One of the benefits of Australian Athletics would be enhanced opportunity to grow the membership and participant base, which would be more attractive to commercial partners. This would elevate the sport and help it promote its activities at both the elite and community levels.
Our team at the national level have commenced an assessment of the opportunity in this space, and what an Australian Athletics school offering could look like under the new organisation. Current assessment shows little overlap as the products are generally offered at different schools, so we expect more opportunity in this space with the added ability to leverage combined resources and knowledge at the national level.
The work being done now is first addressing how the sport engages officials and keeps them involved. Into the near future it will then look at how the sport recruits’ new officials and encourages more participation.
We think that there are many benefits in a merger at the NSO level, even if the states are not also unified. These benefits include things such as a clear athletics pathway, a consistent national framework for coaching and officiating, shared volunteer and resource bases, and the potential to further grow the sport. We acknowledge the leadership of our MAs who have already merged, or who are considering a merger process. However, in states that choose not to merge, we also think the NSO merger will deliver improvements for the athletics community.
We understand that change can be a difficult process. Whilst the proposal of joining at the national level is an idea that is largely supported, we also understand there is emphasis on the detail of what that will practically look like, and what a national merger will mean at the grassroots and for the broader athletics community. We will continue to work closely with the state member associations and the athletics community to refine the proposal for Australian Athletics. We ultimately believe the coming together of our national bodies is the best move for our sport, to ensure a fruitful, sustainable sport for the future for the entire athletics community.

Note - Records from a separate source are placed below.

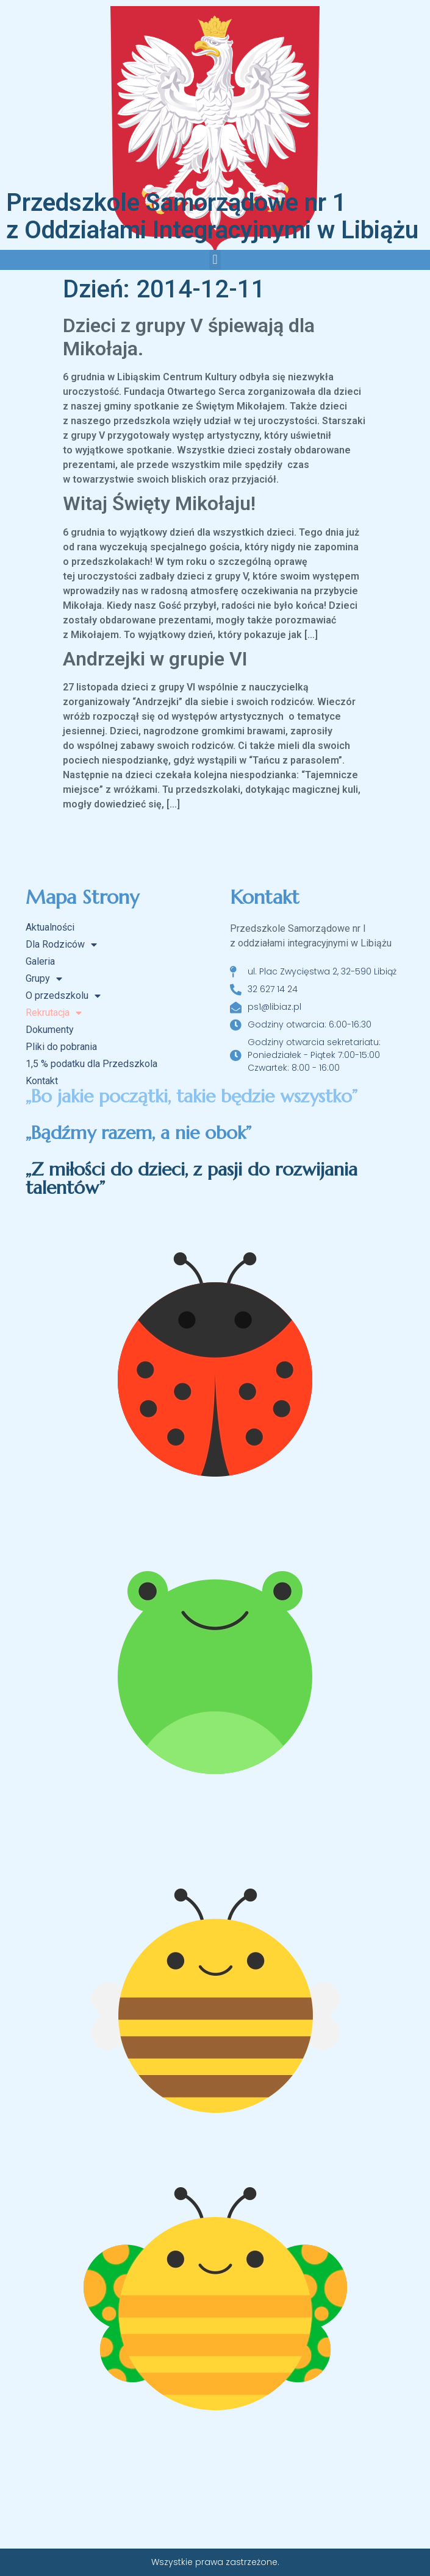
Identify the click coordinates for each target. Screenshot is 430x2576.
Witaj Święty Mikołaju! (159, 503)
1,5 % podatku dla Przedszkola (91, 1064)
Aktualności (50, 927)
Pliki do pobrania (61, 1046)
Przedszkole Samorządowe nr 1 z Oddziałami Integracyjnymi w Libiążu (212, 216)
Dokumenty (50, 1029)
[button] (215, 260)
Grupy (44, 979)
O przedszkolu (63, 996)
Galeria (40, 961)
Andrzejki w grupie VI (155, 658)
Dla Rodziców (61, 945)
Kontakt (42, 1081)
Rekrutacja (54, 1013)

We believe that for the future sustainability of our sport, that unifying is the right thing to do. However, we are realistic, we know change can be difficult, and that the vote for the Australian Athletics entity is ultimately up to the state members.

Given that, if the merger vote is unsuccessful in October/November 2021, the OneAthletics program of work will continue. We will keep going, continuing to refine what Australian Athletics could look like and incorporating feedback towards a stronger proposal, until a successful outcome can be reached.

The two national bodies are already bringing together teams from each organisation to collaborate which will continue into the 2021 year with an enhanced focus

The coaching pathway will be built to eliminate barriers and improve the experience of coaches. This includes opening opportunities for junior coaches / ITC recipients to commence their accreditation journey if they so wish through the accredited pathway.

A merged national sporting organisation will allow opportunity for more investment through commercial partners, resulting in further opportunity for all aspects of the sport, including direct investment into coaching, officiating and schools.